Kuehne: Three matches that really stand out in my mind. One was a tie, one was a loss at a very inopportune time and one was a victory. For me, I didn’t realize what it meant in 1995. That whole week was kind of a blur. But in 2003 [at Ganton Golf Club], after being away for eight years, I played [England’s] Oliver Wilson the first day in singles. And I holed about a 10-footer on 18 for a par to halve the hole and halve the match. I want to say we were both five or six under par. I remember going up to the captain (Bob Lewis Jr.) afterwards saying, “That match right there is what the Walker Cup is all about.” The golf was riveting. The crowd was really into it.
Then the next day in the singles I was in the last match out and I played horrible [against Stuart Manley]. We ended up losing and I must have been seven or eight over par. I just had a bad day. I remember at the closing ceremonies walking off … thinking I need to continue to play [amateur golf] because I don’t want this to be my final Walker Cup moment. It was a sickening feeling.
And then at Royal County Down, we were sitting around [on Saturday night] and we didn’t know who was going to play in the matches [on Sunday]. Buddy [Marucci, the captain], decided to shake some things up. Jonathan Moore and I hadn’t practice together and we were two guys who were much maligned in the media for our selection [to the team]. We had never played alternate-shot together and we went out and absolutely smoked the guys we played (Jamie Moul and Daniel Willett). We were four or five under par. We walked away winning the Walker Cup (12.5-11.5)… and that meant a lot to me.
What about the friendships you forged through the Walker Cup?
Kuehne: The guys I have played with have been incredible. And I look at the guys I played matches against like Michael Hoey [of Ireland], who just won again on the European Tour. I played against him in 2007 and he’s now won five European Tour events. Padraig Harrington [and Jody Fagan] whipped me and Kris Cox [in foursomes] in 1995, [5 and 3]. What’s incredible about the Walker Cup is I hadn’t seen Padraig in eight years and I am playing the U.S. Open in 2003 in Chicago at Olympia Fields. Padraig is sitting right there and says, “Trip, let’s go play [a practice round].” This was a Tuesday of U.S. Open week and we played nine holes and all we talked about was the Walker Cup.

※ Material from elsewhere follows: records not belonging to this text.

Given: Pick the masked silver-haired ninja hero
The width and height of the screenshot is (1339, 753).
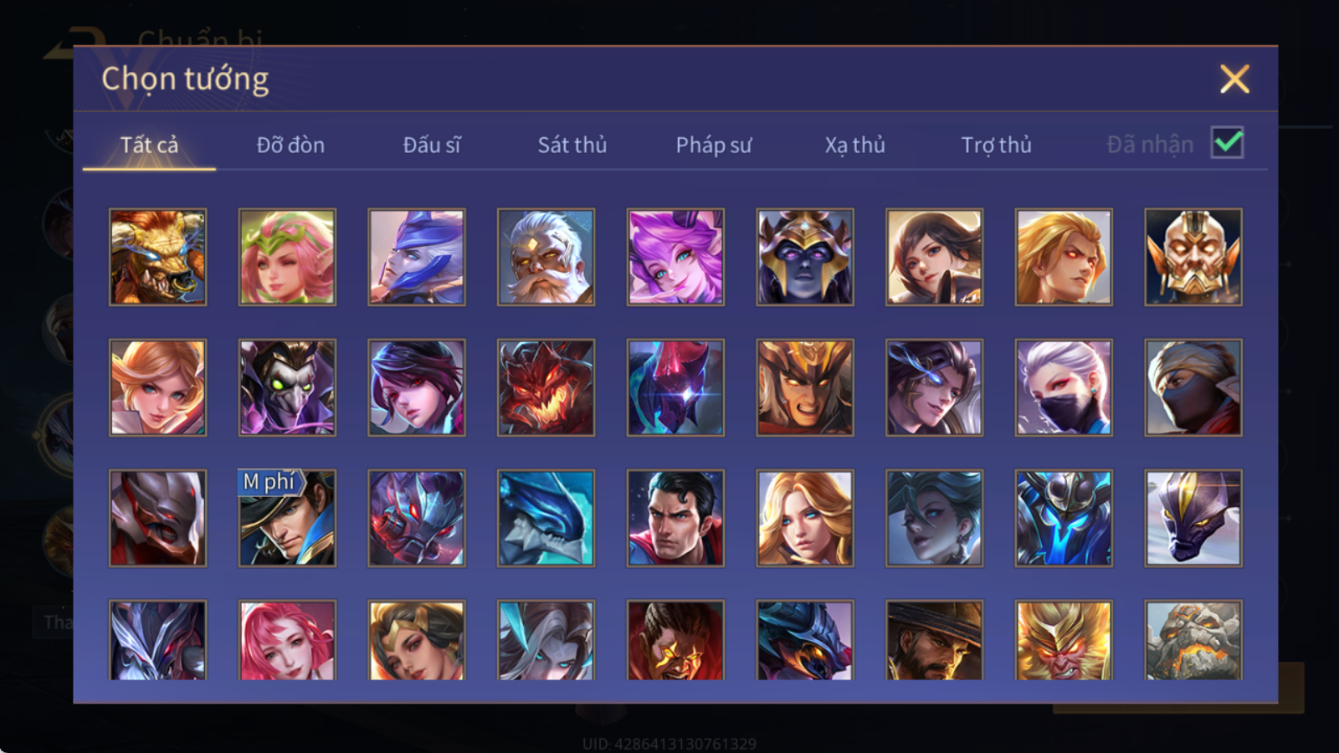Looking at the screenshot, I should coord(1064,388).
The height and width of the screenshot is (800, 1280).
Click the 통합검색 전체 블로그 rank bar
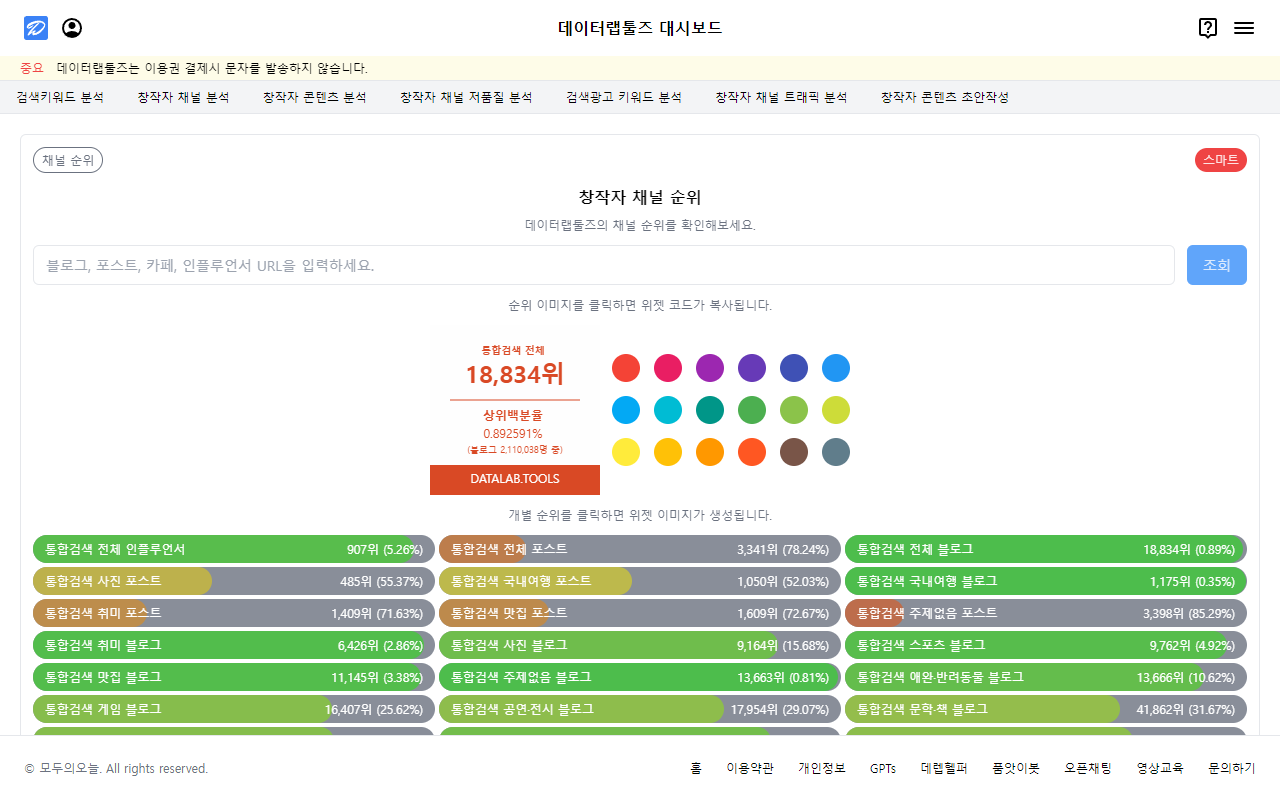click(x=1043, y=548)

The competition is fierce, but when it’s over and you’re at the dinner afterwards everyone is celebrating international friendship. There’s a bond that is created. In 1995, I sat with Padraig Harrington in a hallway and we talked for three or four hours after the dinner. In 2003, we all went to a local pub, we hitting the top of a champagne bottle and one of [the bottles] hit my arm and cracked my tooth. So I had to fly home with a broken tooth. And at Royal County Down [in 2007], we learned to shake the champagne bottle hard enough so the cork can hit the roof.
It’s a hard-fought match and you want to win, but when you step back from it, you realize it’s an incredible accomplishment and you walk away with lifelong friends that not only are from the United States, but also from GB&I. It doesn’t matter where you are, you’ll be able to sit down in conversation and pick up like it hadn’t been eight years or now 18 years since the first time I played in the Walker Cup.